■ **The problem**:
What you should output is the data below, unchanged in every character.

■ **Dataset records**:
______________________________

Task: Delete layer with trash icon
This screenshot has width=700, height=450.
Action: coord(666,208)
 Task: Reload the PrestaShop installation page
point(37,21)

______________________________

■ **Response for this exercise**:
Task: Delete layer with trash icon
This screenshot has width=700, height=450.
Action: coord(666,208)
 Task: Reload the PrestaShop installation page
point(37,21)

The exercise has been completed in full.